On March 22, 2013, Mr. Tolga Sakman entered into a Separation Agreement and General Release (the “Separation Agreement”) with Glowpoint, Inc. (the “Company”) pursuant to which he resigned, effective March 22, 2013, as the Company’s Chief Financial Officer. Mr. Sakman has served as the Company’s Chief Financial Officer and Senior Vice President, Corporate Development since August 22, 2012. Mr. Sakman’s resignation is not due to a disagreement with the Company on any matter relating to the Company’s operations, policies or practices.
Under the terms of the Separation Agreement, Mr. Sakman will receive, subject to certain conditions, cash severance payments equal to six months of his current base salary. The Separation Agreement also provides for standard ownership of works, confidentiality, non-compete, non-solicitation and non-disparagement covenants, as well as a release of claims.
The foregoing description of the Separation Agreement is qualified in its entirety by reference to the full text of the agreement, which is attached as Exhibit 10.1 to this Current Report on Form 8-K and incorporated in this Item 5.02 by reference.

▶ The problem: Copy word for word the part of the text on Mr. Sakman's separation agreement from "On March 22, 2013, Mr." up to and including "policies or practices.".

▶ Dataset:
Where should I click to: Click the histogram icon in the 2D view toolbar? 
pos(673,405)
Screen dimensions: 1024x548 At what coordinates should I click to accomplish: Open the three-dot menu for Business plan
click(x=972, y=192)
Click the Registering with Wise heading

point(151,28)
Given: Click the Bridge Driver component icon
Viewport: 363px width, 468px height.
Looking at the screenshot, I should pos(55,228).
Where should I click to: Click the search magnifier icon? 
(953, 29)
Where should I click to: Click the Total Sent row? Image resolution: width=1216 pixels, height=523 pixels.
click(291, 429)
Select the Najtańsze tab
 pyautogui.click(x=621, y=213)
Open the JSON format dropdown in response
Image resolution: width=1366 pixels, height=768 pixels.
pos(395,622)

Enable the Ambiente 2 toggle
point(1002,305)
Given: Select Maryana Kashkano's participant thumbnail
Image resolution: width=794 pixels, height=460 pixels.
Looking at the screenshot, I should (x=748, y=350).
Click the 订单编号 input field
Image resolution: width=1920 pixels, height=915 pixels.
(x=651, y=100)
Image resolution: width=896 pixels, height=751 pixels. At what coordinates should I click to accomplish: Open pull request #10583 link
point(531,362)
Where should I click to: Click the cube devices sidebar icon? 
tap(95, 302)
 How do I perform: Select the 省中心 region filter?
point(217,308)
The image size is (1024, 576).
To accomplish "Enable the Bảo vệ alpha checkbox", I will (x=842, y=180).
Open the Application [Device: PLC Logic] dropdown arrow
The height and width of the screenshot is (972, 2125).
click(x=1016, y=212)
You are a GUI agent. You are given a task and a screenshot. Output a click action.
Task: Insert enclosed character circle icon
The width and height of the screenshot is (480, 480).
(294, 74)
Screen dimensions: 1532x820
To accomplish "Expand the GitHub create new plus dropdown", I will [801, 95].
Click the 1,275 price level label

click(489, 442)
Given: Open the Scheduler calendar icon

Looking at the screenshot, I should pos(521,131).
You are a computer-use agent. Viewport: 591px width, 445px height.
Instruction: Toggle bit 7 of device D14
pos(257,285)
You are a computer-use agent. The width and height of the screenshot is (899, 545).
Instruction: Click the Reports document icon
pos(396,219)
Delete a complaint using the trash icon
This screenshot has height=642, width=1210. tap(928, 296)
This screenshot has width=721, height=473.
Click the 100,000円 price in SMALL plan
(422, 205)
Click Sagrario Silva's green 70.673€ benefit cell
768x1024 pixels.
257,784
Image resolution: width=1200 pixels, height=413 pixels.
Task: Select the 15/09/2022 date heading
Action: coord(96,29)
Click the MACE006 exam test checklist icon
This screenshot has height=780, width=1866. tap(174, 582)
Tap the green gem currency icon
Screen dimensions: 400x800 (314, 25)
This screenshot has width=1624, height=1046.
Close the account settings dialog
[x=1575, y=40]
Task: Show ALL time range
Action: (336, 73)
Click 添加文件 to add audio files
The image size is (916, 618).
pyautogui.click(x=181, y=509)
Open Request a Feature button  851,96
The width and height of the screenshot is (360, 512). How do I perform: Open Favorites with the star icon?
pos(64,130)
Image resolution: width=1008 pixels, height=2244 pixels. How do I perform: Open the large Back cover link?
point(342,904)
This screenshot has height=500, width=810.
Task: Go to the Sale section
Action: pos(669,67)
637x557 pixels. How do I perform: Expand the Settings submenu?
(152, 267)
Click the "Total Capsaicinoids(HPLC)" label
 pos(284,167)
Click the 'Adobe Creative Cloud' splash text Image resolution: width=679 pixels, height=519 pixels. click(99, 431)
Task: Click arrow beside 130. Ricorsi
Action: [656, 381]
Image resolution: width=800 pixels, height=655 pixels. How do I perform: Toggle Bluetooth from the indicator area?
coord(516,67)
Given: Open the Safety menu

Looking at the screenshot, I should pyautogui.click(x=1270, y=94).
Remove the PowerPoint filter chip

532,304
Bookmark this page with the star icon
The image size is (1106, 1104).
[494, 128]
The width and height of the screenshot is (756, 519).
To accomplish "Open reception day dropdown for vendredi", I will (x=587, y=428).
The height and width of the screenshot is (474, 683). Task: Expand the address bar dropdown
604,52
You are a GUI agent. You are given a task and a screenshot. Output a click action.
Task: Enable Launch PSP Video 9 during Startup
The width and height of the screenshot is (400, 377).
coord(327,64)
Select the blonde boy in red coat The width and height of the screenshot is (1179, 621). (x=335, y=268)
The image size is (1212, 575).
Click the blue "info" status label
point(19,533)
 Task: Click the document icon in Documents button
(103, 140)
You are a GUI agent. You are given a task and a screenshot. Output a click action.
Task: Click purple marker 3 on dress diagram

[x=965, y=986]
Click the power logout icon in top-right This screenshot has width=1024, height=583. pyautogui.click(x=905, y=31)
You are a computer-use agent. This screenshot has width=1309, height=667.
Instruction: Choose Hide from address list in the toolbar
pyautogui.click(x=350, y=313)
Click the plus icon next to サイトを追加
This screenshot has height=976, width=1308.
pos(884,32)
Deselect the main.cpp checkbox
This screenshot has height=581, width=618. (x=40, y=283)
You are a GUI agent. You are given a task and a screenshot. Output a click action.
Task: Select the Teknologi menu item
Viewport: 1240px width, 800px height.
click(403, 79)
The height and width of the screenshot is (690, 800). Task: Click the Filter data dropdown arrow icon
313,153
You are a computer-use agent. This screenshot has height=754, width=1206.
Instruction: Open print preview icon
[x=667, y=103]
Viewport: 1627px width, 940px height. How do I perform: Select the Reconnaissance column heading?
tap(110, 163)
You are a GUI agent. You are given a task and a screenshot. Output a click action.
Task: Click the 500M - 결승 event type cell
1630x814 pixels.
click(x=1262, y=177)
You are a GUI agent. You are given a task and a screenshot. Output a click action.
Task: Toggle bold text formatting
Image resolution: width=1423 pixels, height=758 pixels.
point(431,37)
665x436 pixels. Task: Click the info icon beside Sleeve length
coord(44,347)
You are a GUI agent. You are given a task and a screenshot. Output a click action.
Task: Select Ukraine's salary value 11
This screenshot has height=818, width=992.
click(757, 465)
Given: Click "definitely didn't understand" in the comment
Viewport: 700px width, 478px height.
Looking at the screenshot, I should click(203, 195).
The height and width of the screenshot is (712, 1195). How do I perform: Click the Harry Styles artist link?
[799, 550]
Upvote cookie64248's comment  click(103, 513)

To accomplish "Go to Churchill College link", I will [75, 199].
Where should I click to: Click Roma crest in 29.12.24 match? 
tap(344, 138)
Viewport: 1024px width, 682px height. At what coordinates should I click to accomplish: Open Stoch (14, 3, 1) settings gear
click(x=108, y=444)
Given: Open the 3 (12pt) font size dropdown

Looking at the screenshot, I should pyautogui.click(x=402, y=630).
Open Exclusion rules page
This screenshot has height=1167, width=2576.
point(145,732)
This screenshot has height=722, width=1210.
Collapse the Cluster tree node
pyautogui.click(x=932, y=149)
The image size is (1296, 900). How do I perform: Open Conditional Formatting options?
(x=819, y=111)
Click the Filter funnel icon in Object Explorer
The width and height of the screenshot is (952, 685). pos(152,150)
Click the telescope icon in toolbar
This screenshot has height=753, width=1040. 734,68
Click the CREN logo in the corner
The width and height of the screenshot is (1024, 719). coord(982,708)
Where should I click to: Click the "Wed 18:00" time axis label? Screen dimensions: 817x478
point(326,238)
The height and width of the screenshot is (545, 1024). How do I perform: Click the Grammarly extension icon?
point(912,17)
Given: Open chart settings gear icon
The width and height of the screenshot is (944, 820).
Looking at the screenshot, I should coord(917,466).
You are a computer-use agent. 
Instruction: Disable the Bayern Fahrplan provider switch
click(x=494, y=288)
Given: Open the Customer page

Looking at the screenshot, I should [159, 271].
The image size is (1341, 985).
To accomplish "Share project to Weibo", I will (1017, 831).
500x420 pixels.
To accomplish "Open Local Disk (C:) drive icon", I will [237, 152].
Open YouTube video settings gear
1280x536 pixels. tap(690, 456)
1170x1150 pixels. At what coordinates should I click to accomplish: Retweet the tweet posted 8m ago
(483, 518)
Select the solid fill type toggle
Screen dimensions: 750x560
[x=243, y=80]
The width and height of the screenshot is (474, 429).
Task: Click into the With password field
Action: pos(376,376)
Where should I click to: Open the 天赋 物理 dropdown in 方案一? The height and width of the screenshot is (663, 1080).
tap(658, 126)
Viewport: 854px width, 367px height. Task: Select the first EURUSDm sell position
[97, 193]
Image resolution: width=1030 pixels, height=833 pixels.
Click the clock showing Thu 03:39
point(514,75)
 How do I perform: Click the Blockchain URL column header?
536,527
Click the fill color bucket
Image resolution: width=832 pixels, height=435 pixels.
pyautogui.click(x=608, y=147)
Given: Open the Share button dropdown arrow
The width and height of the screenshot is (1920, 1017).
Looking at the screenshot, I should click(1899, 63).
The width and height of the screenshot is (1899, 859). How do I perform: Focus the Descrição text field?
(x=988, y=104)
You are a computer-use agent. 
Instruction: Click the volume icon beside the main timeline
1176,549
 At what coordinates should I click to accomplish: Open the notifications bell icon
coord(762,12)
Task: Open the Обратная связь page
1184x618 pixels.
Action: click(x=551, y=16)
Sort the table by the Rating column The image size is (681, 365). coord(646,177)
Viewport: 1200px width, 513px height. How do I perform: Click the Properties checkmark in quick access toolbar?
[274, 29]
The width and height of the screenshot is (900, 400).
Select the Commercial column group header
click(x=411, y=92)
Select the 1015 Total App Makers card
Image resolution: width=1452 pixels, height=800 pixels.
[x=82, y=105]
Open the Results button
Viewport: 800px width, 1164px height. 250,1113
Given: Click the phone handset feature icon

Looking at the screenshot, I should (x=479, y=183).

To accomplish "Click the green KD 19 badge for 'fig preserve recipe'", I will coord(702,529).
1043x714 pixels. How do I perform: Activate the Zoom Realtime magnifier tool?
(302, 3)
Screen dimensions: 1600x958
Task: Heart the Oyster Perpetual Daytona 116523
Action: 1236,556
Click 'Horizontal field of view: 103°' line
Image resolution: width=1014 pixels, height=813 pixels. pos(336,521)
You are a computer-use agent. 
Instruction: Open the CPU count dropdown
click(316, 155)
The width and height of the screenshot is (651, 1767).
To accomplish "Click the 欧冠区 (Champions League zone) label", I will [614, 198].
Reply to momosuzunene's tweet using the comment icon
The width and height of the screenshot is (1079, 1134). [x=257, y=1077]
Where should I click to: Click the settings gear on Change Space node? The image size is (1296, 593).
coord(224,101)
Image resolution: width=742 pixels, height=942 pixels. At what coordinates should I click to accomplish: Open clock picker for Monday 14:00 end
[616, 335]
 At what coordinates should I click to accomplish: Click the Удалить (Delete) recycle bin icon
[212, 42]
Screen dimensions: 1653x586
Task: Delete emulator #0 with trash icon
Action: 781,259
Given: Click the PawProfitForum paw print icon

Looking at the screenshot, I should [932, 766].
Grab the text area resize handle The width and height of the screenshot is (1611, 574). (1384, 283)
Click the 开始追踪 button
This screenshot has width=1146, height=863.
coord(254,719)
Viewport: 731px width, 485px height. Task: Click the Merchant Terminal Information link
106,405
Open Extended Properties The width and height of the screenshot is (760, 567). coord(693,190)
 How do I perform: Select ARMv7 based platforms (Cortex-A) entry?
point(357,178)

▶ Finished exercise:
On March 22, 2013, Mr. Tolga Sakman entered into a Separation Agreement and General Release (the “Separation Agreement”) with Glowpoint, Inc. (the “Company”) pursuant to which he resigned, effective March 22, 2013, as the Company’s Chief Financial Officer. Mr. Sakman has served as the Company’s Chief Financial Officer and Senior Vice President, Corporate Development since August 22, 2012. Mr. Sakman’s resignation is not due to a disagreement with the Company on any matter relating to the Company’s operations, policies or practices.